Just doing some quick calculations for volumetric weight. This is a measure used by airfreight companies to account for space as well as weight. Basically if you air freight a huge sponge it won’t cost much for the weight of it, but it takes up valuable cargo space so you get charged based on volume instead. Like a minimum charge per cubic CM if your cargo is very light, but if it’s heavy it doesn’t come into play. To work it out you have to measure the consignment at the widest, highest and longest points in CM.
Very rough figures for the outfit in CM – 200 x 200 x 150.
They say multiply L x W x H in CM and divide by 6000 to give you the volumetric weight.
200 x 200 x 150 = 6000000
6000000 / 6000 = 1000
Volumetric weight = 1000kgs. Bit of a hike from the 320kgs it actually weighs!
This puts the price up considerably, so it looks like I’ll have to detach the chair. Bugger.
A whole weekend’s worth of planning was marred by indecision on my part, but all in the presence of a good mate from England. I got a taste of what my Chinese guide will be going through when I sat in the chair while Steve learned how to ride it. That’s an experience I’d recommend to no-one! A great weekend all the same though, and I’m more confident in the ability of the COD now it’s been on one of Don’s Detours. I still haven’t found a name for the bike, but I’m using COD (the Chair Of Despair) until something finally gels.
Note to self: Time is not on your side!
I thought I’d make a little list of all the things that need sorting before I can leave. It goes a little something like this:
· Visas (Kazakhstan, Russia and Belarus in the main)
· Carnet en Douane / de passage
· International License
· Travel insurance
· Health insurance
· Motor insurance
· Spares for the bike (cables, inner tubes, tools, points, coil, bulbs)
· First aid kit
· Dangerous Goods Certificate
· Crating and Air Freighting
It sounds like a lot but it’s all doable, just!

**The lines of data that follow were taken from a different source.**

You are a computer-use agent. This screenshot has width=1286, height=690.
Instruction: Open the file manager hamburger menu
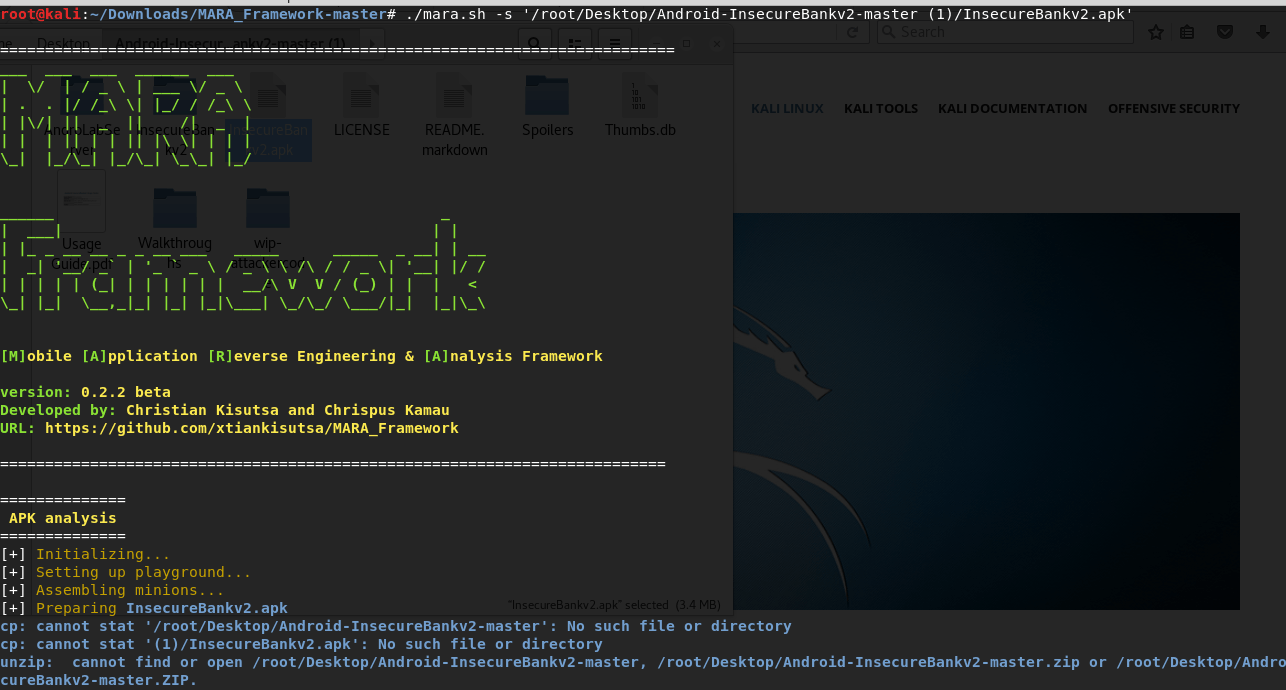coord(614,45)
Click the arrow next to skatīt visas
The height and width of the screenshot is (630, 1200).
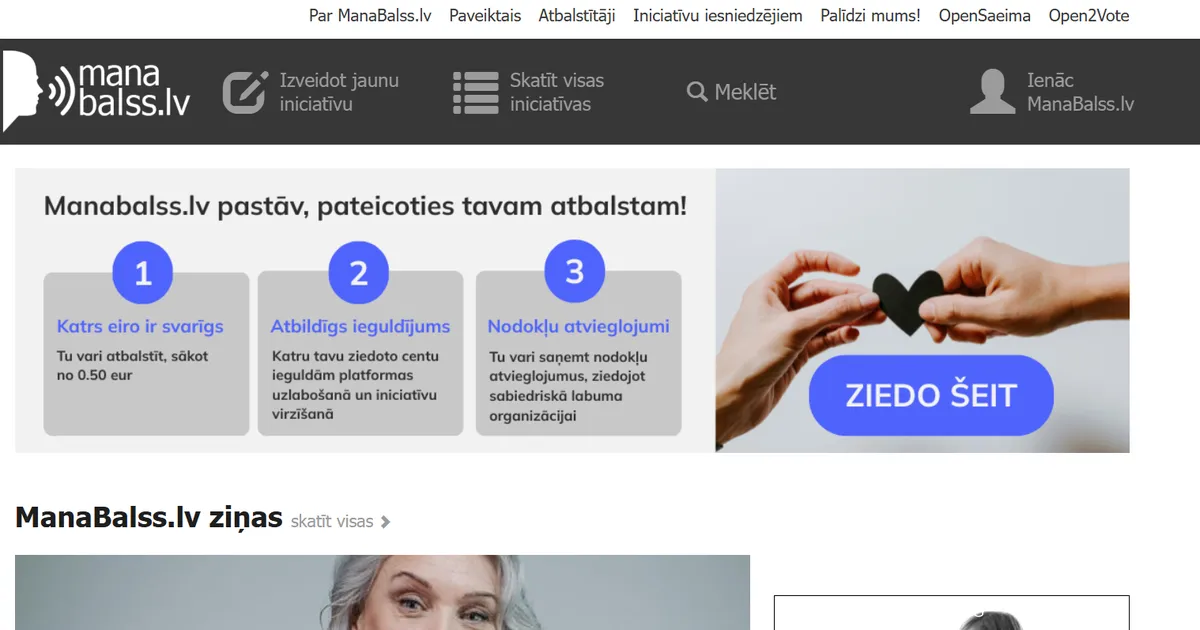click(386, 522)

The biggest job is the travel visas, which are causing me a bit of a headache. Some visas are granted in 7 working days (good), but are only valid for 30 days from the date of issue (bad). That means I effectively have to apply for them while en-route, but I won’t have a permanent address at the time. Kind of a catch 22 situation!
I’m sure there’s an answer, I’ll start by asking the universe (Google!). Watch this space.

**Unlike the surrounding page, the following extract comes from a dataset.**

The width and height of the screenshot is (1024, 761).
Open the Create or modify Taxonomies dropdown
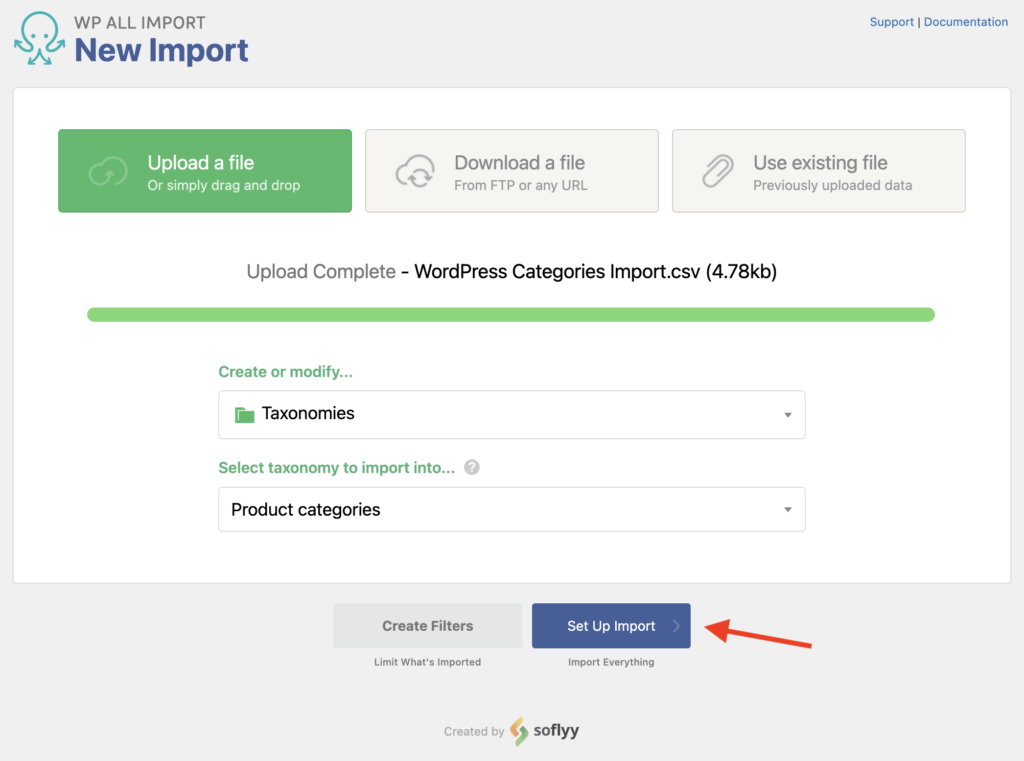click(x=511, y=414)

I ran the Guzzi dry at the weekend. I wanted to find out:
a) Whether the reserve tap works.
b) Exactly how far I can go between stops.
I purchased a 4 litre reserve can that fits nicely in the boot of the chair. I figured that would be enough to see me to the nearest garage in Central Melbourne. I brimmed the tank and went for a long (urban) ride, finally running dry at 180 miles indicated. (Next I need to find out whether the distance I’m seeing is accurate – another job on the list!). Assuming it is, then I have the following facts and figures for the anoraks out there:
Range on one tank : 180 Miles / 290 Kms.
Fuel Capacity : 4.4 UK Gallons / 20 Litres.
Fuel Economy : 40 Mpg / 14.5 kms/litre or 6.9 Litres/100km
With the spare can I can get an extra 36 Miles, or 57kms. I wonder if that’s enough? I could always take a steel 20l jerry can and attach it between the bike and the chair, which would double my range – but will fuel stops really be 600kms apart? I hope not! It’s also a lot of extra weight to carry. For now I’ll stick with my 4l spare.
Oh, and the reserve taps? Nope, they don’t work any more.